For each line below, check whether "with" is present. Report how many lines have it, nothing else.

***** Supplied entries

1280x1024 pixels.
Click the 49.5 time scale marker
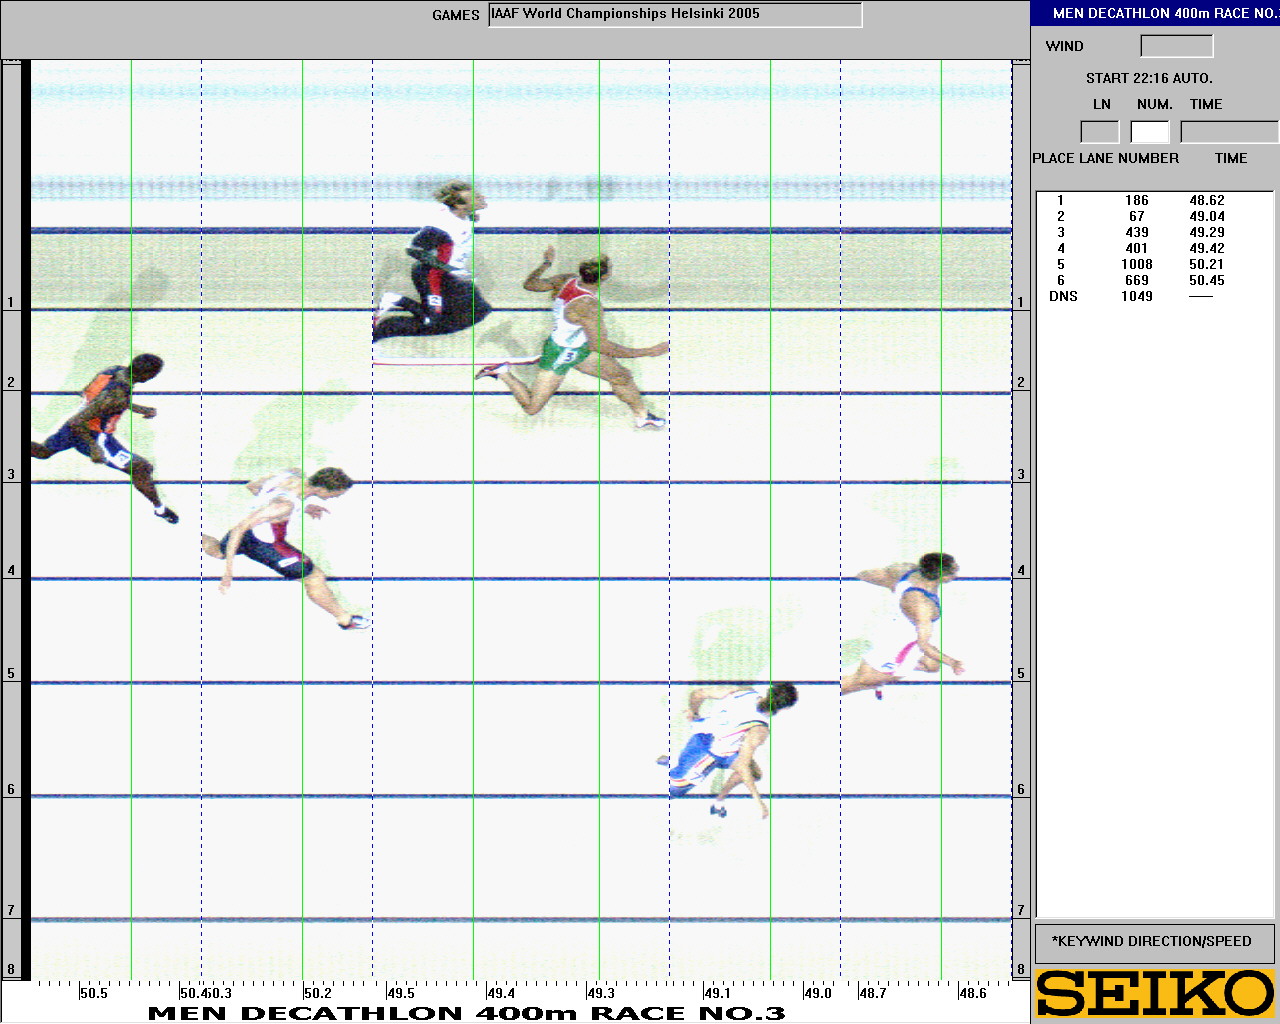[x=401, y=993]
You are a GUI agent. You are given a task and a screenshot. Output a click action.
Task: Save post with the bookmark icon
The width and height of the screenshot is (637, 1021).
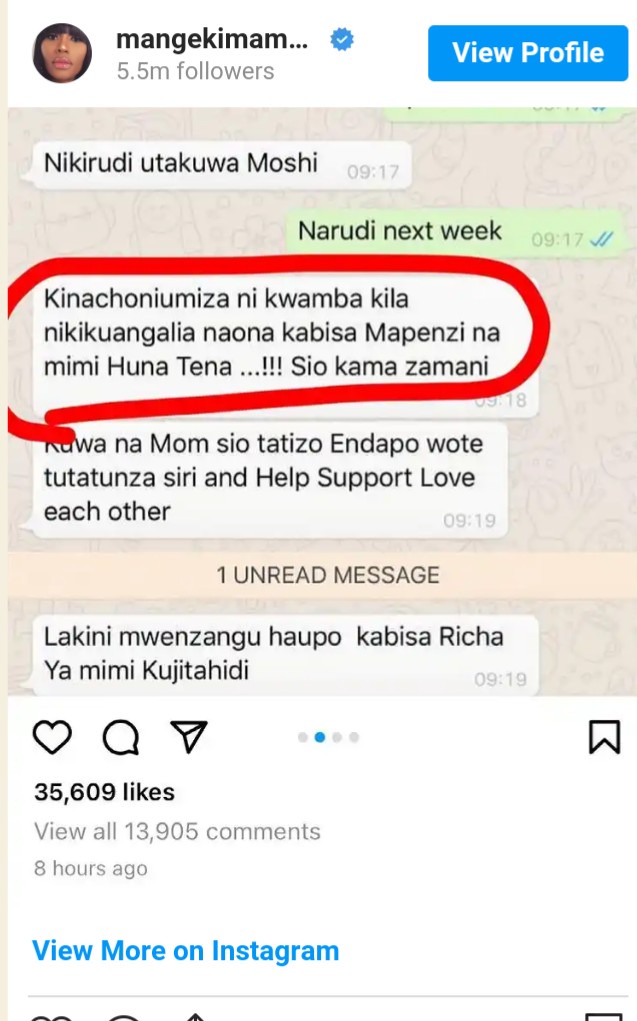coord(604,737)
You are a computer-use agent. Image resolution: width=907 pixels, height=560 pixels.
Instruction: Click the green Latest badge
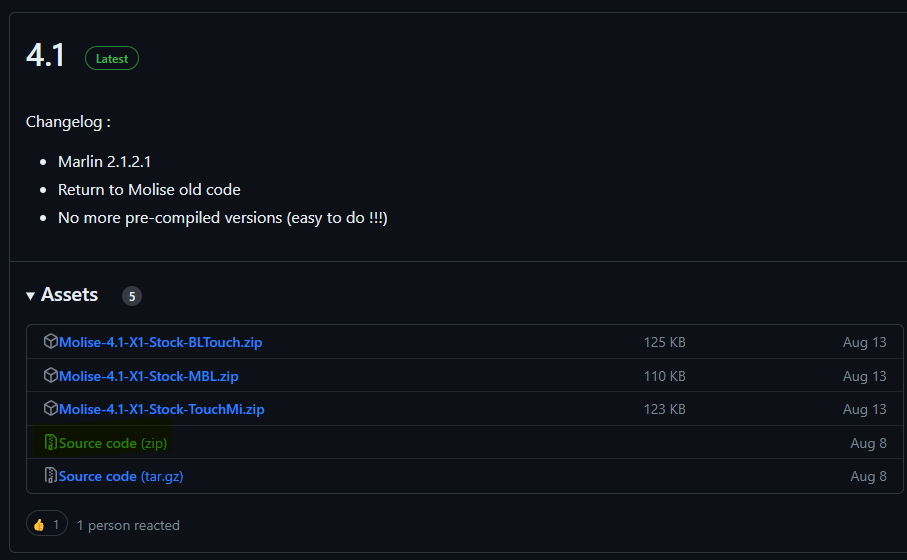click(x=112, y=59)
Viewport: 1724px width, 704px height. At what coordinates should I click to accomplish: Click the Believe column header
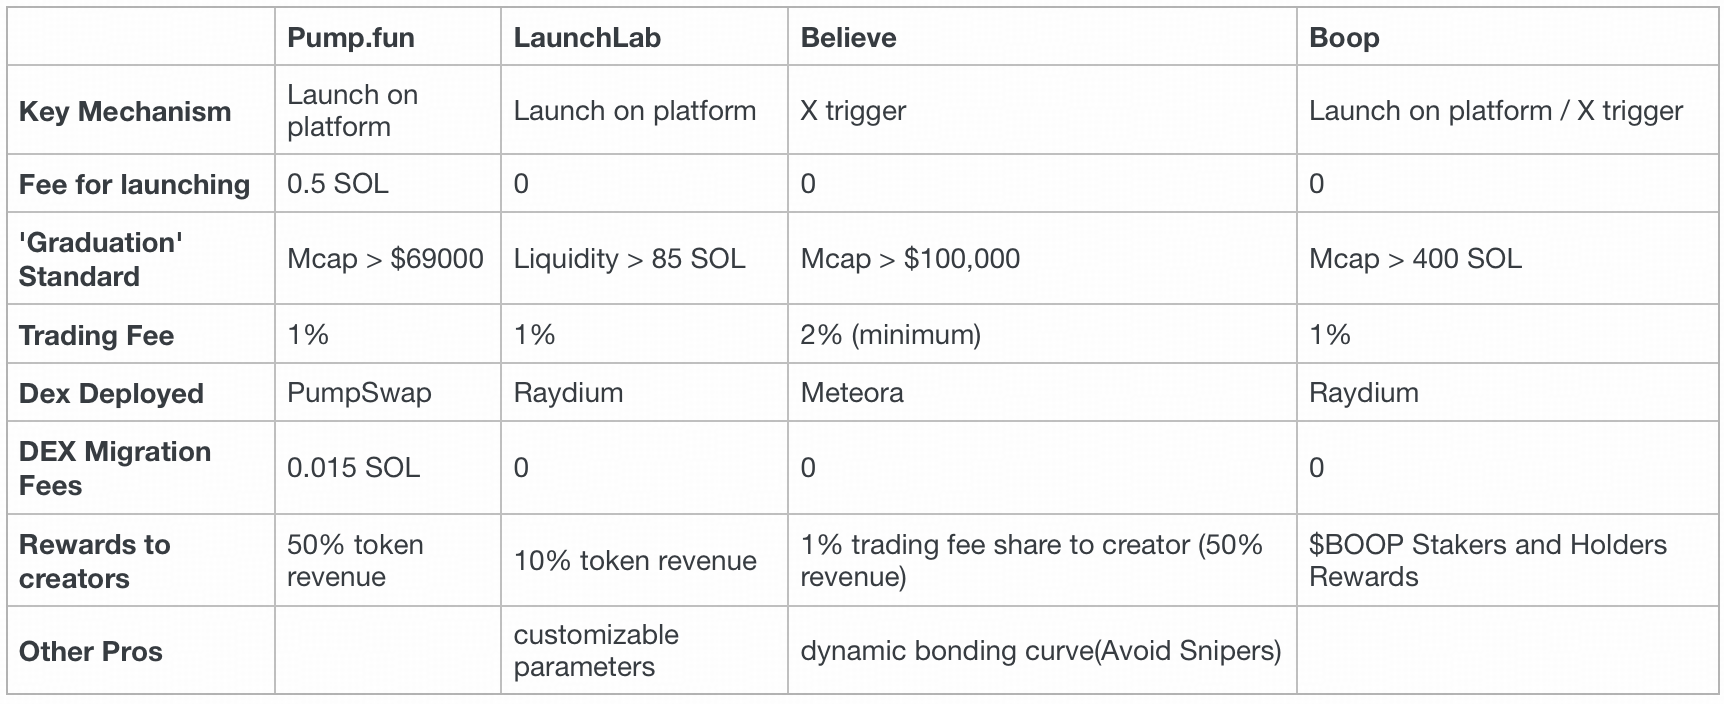pyautogui.click(x=848, y=38)
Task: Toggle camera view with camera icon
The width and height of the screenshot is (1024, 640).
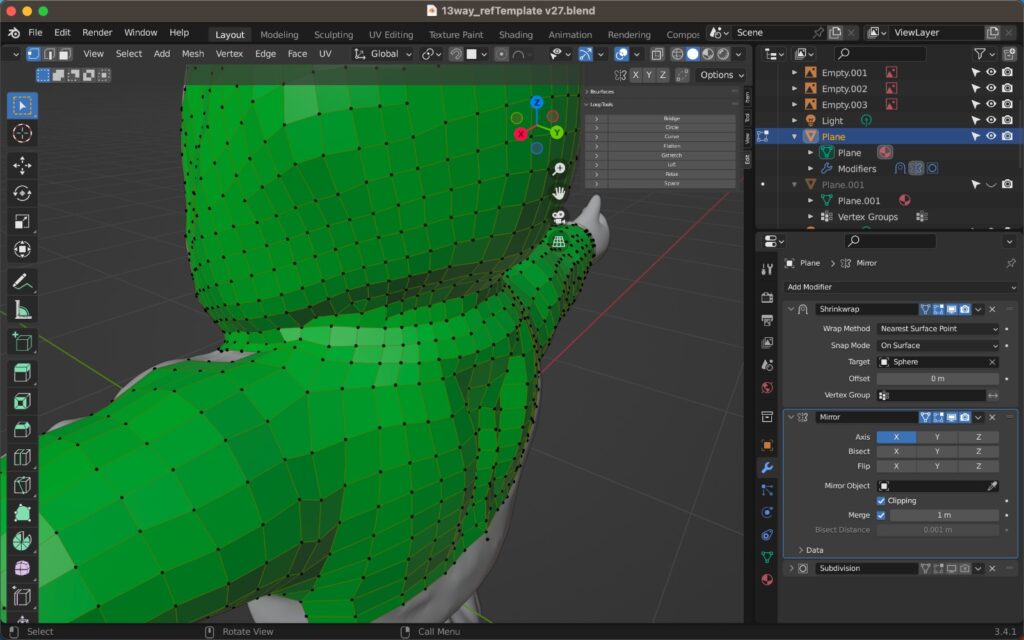Action: pyautogui.click(x=559, y=217)
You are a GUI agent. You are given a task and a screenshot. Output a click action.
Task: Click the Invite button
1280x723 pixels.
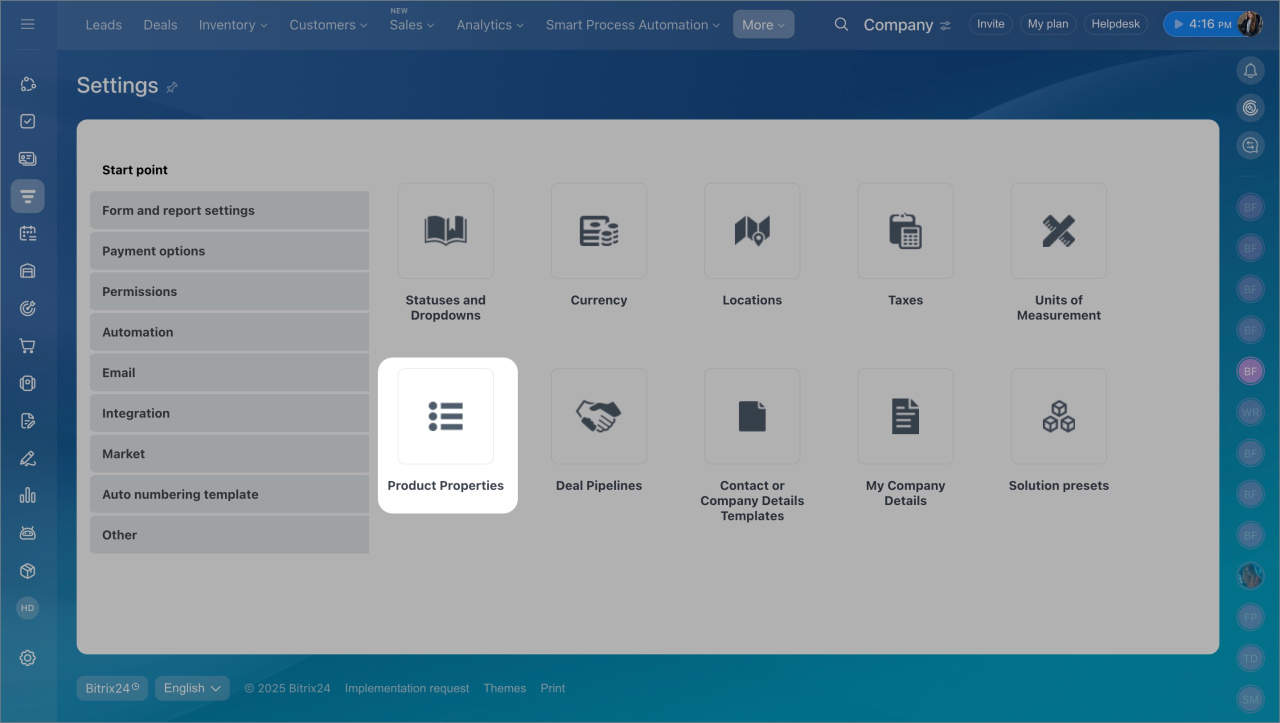[x=990, y=24]
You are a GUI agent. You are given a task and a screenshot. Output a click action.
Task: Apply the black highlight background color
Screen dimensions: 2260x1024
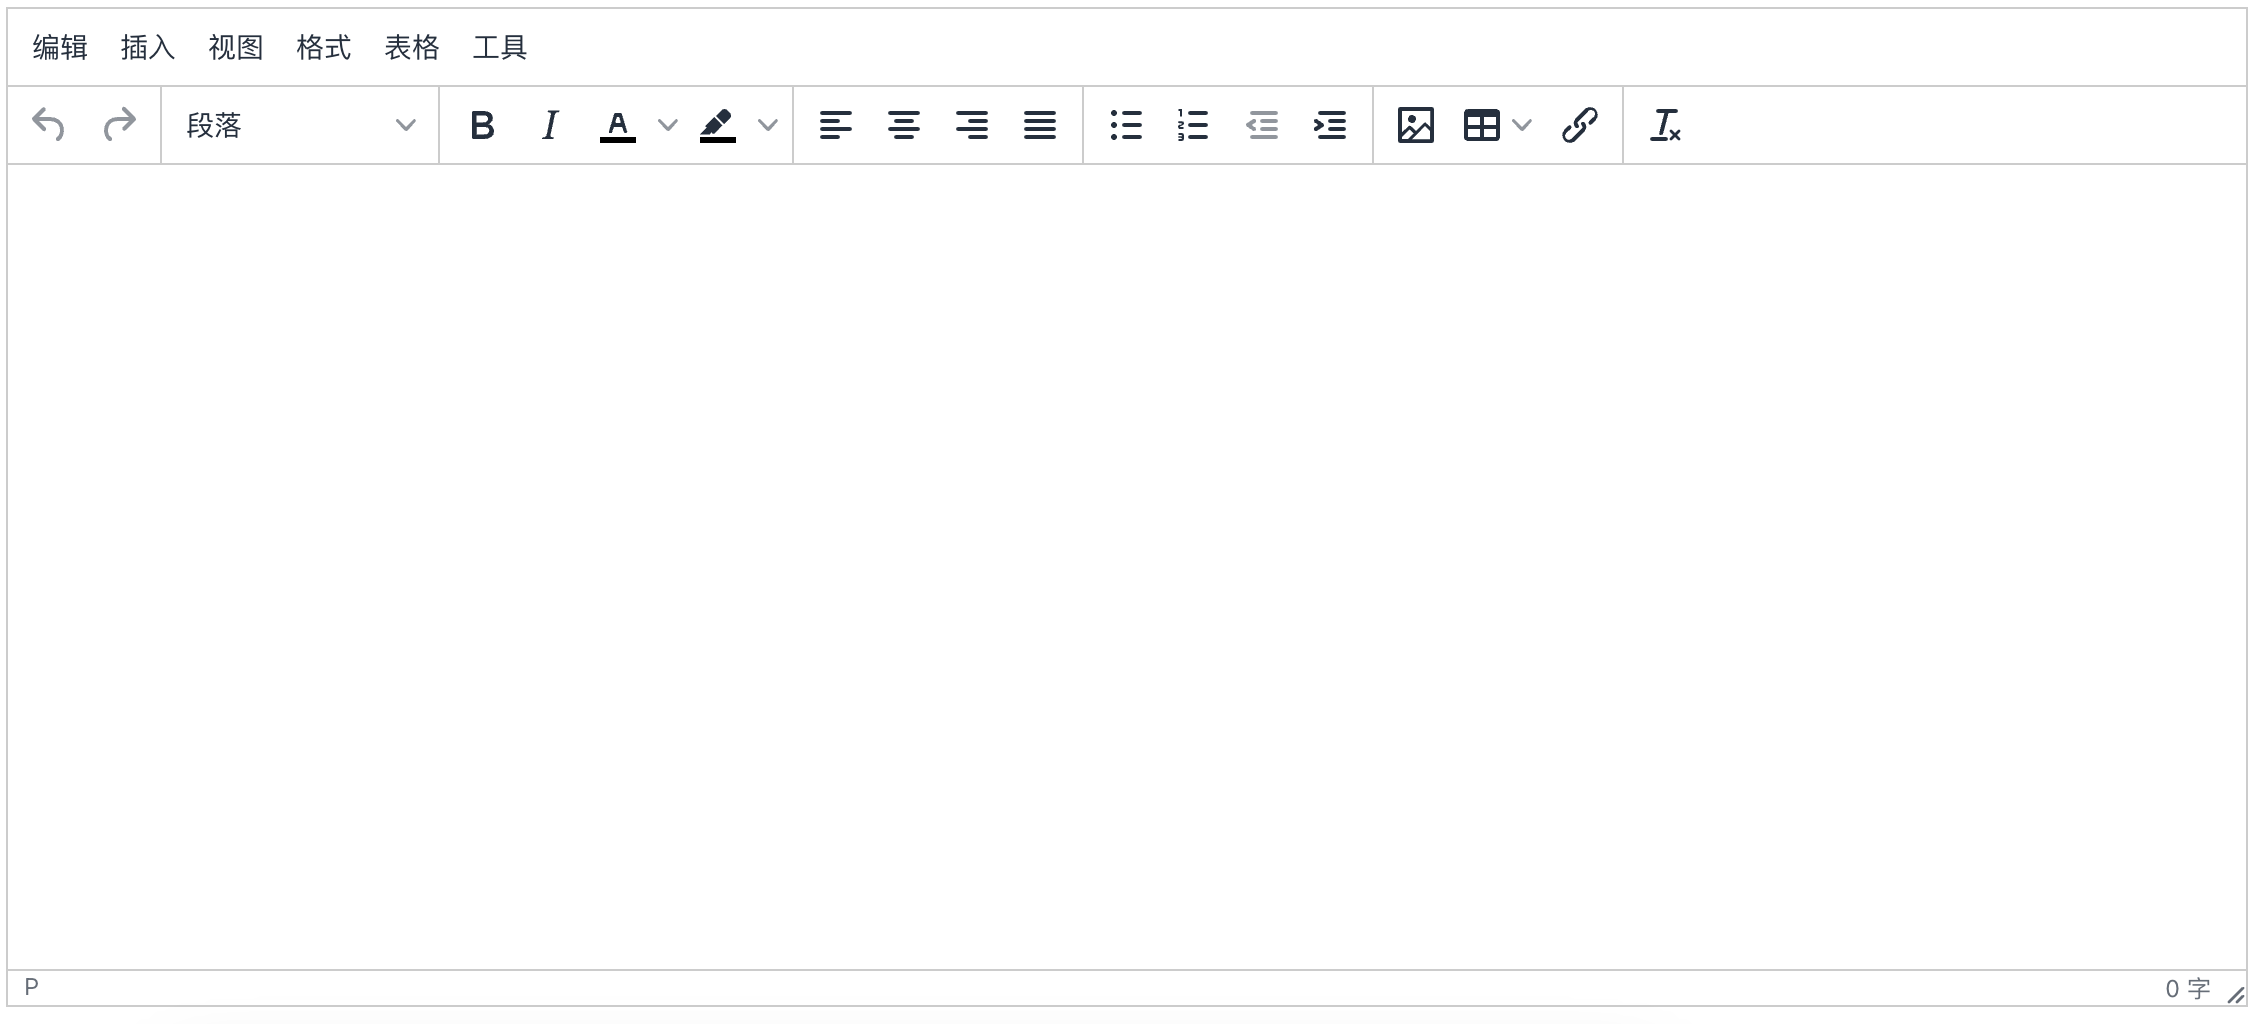click(718, 125)
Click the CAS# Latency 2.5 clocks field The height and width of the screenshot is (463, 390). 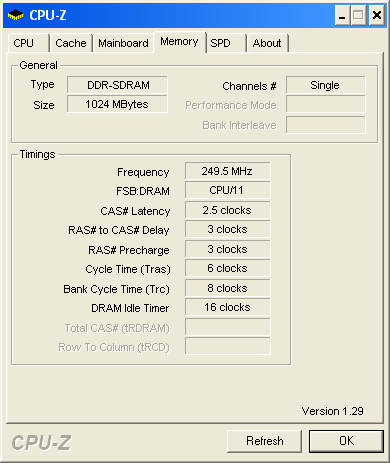click(228, 210)
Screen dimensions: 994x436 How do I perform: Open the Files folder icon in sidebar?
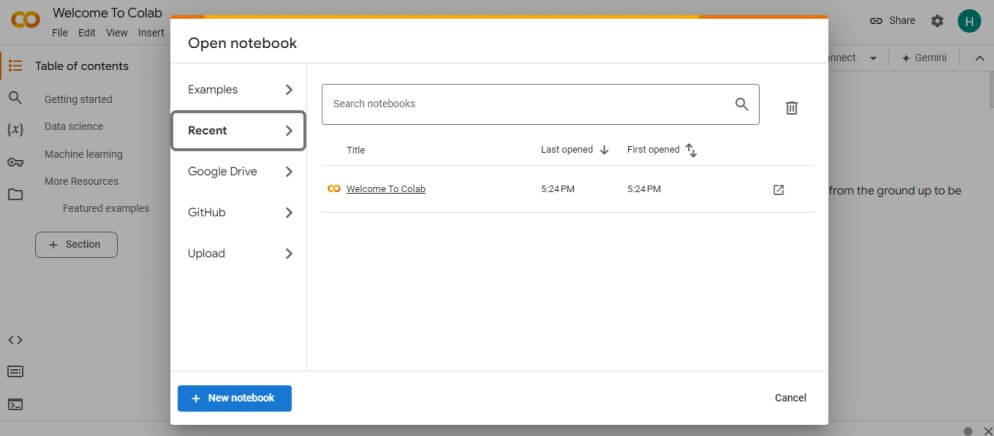click(15, 194)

**********

Result of the task:
2